What this task involves: Show every line of the records below that contains the word "computer".

──────── Data ────────

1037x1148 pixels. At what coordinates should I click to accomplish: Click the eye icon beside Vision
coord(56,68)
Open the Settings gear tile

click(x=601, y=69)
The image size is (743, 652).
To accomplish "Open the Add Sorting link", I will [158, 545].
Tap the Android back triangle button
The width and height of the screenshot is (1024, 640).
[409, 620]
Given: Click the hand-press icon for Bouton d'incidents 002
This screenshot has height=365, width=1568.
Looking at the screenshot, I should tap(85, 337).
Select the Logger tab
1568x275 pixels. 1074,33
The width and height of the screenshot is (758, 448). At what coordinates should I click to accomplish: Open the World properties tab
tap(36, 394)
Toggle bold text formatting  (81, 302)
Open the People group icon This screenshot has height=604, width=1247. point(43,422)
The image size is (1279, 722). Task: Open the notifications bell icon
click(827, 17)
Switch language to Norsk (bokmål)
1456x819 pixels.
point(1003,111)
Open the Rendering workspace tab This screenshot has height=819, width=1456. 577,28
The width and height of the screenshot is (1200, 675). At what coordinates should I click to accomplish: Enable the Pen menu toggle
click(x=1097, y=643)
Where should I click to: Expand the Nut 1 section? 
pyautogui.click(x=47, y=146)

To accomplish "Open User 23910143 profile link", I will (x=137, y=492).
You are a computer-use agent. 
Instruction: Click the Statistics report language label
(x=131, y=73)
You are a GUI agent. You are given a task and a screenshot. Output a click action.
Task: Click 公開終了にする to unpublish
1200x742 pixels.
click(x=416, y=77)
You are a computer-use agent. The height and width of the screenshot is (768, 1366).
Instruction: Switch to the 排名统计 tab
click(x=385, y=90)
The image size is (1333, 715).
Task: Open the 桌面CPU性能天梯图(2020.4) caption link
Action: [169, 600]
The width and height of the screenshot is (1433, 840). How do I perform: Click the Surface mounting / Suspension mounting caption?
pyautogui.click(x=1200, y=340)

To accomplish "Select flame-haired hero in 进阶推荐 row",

────────

Task solution:
You are a computer-use agent. 
You are a computer-use agent. The height and width of the screenshot is (768, 1366).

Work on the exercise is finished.